Records for this task Block Start

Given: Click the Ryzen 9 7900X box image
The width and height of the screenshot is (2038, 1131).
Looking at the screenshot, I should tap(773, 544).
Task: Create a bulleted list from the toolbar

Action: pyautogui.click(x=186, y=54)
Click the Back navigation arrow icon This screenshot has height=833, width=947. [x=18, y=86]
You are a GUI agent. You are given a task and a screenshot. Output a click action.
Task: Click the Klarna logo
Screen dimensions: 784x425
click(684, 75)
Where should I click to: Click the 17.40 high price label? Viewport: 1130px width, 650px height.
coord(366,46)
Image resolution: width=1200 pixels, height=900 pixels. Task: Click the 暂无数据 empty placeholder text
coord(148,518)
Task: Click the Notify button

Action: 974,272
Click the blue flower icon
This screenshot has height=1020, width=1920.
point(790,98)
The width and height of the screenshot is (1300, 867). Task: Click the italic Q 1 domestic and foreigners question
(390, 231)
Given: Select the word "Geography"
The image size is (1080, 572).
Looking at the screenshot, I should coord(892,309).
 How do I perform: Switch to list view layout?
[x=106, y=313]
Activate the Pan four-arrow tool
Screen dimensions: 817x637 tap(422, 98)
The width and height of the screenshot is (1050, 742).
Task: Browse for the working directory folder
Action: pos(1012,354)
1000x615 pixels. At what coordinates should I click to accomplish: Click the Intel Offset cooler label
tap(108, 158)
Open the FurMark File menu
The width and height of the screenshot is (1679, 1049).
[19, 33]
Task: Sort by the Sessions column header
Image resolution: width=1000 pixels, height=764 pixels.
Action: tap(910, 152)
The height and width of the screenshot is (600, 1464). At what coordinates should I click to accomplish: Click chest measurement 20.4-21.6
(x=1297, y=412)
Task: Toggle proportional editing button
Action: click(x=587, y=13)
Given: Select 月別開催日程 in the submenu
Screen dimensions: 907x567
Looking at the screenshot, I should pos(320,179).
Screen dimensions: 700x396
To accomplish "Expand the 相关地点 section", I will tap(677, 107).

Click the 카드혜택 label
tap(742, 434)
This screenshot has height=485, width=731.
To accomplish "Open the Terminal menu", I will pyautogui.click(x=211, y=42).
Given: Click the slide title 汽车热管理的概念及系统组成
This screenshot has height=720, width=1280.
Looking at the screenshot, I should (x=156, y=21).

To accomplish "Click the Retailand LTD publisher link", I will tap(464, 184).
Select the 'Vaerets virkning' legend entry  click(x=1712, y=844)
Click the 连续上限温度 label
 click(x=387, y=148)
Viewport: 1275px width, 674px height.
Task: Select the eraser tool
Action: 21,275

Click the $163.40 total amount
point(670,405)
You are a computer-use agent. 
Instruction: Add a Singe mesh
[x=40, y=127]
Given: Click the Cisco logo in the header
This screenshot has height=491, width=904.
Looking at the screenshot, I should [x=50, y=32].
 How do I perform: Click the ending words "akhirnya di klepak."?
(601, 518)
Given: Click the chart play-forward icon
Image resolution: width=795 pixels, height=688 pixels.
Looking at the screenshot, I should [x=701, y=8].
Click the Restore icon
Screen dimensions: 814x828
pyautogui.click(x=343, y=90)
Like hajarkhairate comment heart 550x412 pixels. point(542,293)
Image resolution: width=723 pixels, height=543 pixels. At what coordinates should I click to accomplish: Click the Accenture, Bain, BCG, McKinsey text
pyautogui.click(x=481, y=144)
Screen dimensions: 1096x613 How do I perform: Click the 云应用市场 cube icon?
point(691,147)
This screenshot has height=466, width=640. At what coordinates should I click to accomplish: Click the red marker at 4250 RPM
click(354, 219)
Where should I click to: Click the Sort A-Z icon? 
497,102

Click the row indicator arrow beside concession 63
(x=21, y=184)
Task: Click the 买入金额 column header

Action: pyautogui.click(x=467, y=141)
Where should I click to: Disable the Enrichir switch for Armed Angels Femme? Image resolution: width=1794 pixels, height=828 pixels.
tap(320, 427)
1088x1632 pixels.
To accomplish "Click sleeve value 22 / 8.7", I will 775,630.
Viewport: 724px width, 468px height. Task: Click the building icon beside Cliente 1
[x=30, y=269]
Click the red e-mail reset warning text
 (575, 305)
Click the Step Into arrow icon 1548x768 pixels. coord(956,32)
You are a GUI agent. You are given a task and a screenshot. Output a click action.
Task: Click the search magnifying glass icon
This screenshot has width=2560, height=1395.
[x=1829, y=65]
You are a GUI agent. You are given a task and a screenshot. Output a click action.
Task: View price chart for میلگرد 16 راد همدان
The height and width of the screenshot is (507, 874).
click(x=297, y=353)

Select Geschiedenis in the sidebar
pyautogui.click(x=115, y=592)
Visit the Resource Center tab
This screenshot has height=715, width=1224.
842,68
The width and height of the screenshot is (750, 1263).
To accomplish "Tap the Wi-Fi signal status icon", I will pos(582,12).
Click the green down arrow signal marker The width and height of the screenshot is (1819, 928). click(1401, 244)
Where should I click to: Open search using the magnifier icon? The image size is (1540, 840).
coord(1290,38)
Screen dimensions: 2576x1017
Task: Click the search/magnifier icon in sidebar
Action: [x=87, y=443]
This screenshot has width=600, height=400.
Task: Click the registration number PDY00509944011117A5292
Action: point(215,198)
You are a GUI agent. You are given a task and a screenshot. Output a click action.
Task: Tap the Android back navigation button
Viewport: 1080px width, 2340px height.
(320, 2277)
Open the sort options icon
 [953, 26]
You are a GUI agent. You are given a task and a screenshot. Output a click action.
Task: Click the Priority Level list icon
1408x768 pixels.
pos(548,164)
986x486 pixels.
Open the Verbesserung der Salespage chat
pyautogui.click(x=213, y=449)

Records for this task Block End

*Problem to solve*:
Copy each line of the entries in which the string "signal" is found.

*Task output*:
To accomplish "Tap the Wi-Fi signal status icon", I will pos(582,12).
Click the green down arrow signal marker The width and height of the screenshot is (1819, 928). click(1401, 244)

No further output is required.